The Department for Work and Pensions (DWP) will ban the charging of flat fees on auto-enrolment (AE) pots valued at or below £100 and launch work on how to standardise cost and charges reporting.
The government’s response to its review of the default fund charge cap and standardised cost disclosure, published today (13 January), said that pensions pots that are worth £100 or less, and are saved through AE, will no longer be subject to flat annual fees.
The DWP estimated the new policy will boost protections for those automatically enrolled into a workplace pension, especially those on lower earnings who it noted could be particularly prone to building up a number of small pensions pots.
In addition, the DWP said it is starting work on standardising costs and charges so that true price comparison can be made and a real assessment of the value for money invested can be calculated.
It said that as value for members was a “key priority”, ensuring trustees have the right information available to them was “essential” – noting it would consider legislating on this matter in due course if take-up of the industry-wide Cost Transparency Initiative was not sufficient.
Pensions and financial inclusion minister Guy Opperman said: “Protecting savers and giving them value for their money is my priority. No-one should find their hard-earned pension savings eaten away by charges.
“Removing flat fees on pension pots worth less than £100 will boost the pensions of hundreds of thousands of people and help them enjoy the retirement they deserve.”
Opperman added the work on standardising costs and charges would additionally help people assess their pensions.
He said: “At present, price comparison of the costs of AE pensions is not possible – and this needs changing.”
The industry welcomed the outcome of this consultation but said “a lot of thought” would be needed with regards to how to implement the policy.
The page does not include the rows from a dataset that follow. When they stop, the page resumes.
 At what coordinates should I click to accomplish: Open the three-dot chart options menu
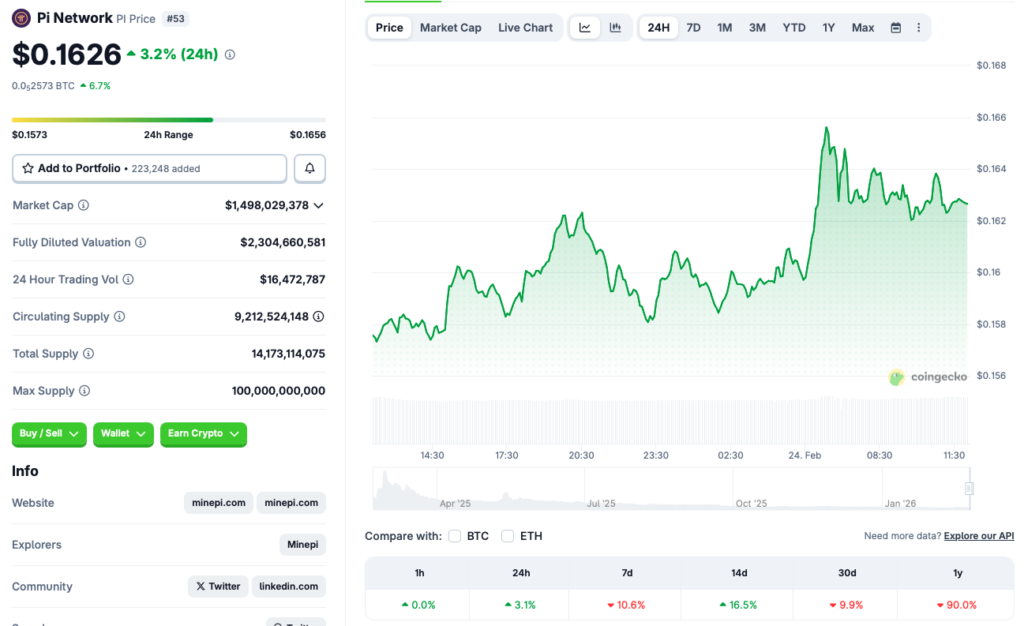tap(919, 27)
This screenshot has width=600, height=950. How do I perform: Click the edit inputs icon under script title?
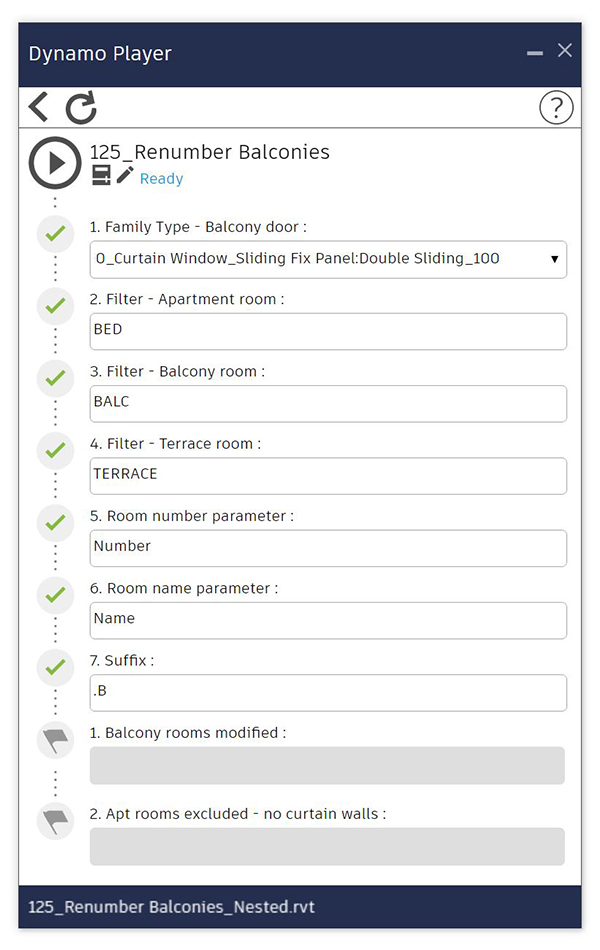pyautogui.click(x=101, y=176)
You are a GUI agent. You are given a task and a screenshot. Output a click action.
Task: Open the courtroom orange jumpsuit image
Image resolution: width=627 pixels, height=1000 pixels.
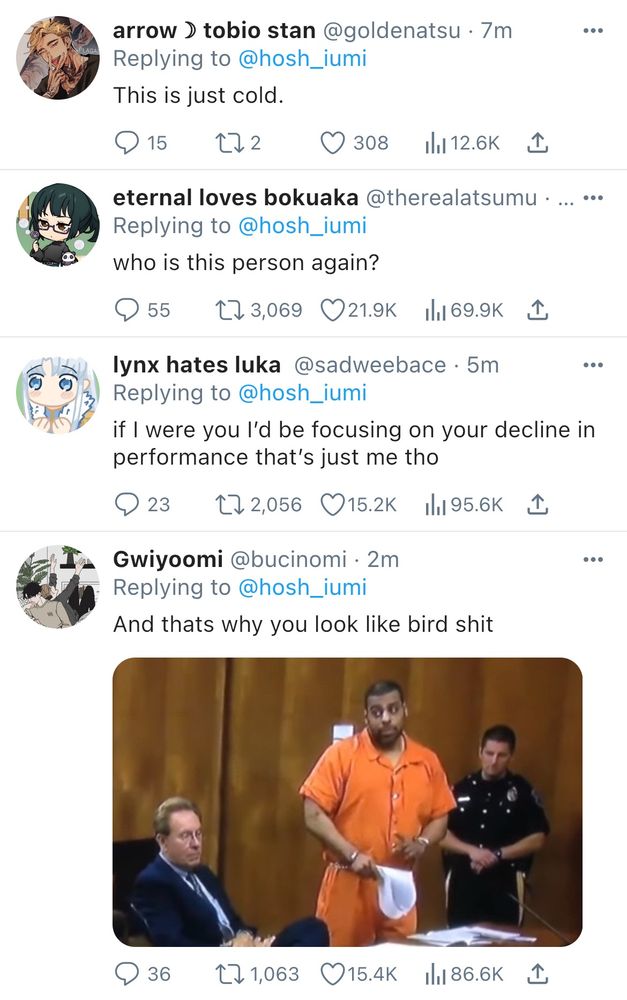pos(347,801)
Smart Pension director of policy Darren Philp said: “The introduction of the de minimis at £100 is consistent with what we currently have in place for our members and strikes a sensible balance between protecting the member and provider sustainability.
“The application of the de minimis to active members will need a lot of thought as it could be operationally complex as well as inconsistent with other industry charging practices, and we look forward to picking up on these issues during any consultation on the implementation.”
Now Pensions chief executive Patrick Luthi agreed: “Implementation of the change will need careful thought and communication to employers and members.
“Importantly, the advice to members really does not change. Modern employment patterns are more dynamic and will create lots of small, deferred workplace pension pots, and the best thing to do is to consolidate them together to form a single, more manageable pension plan.”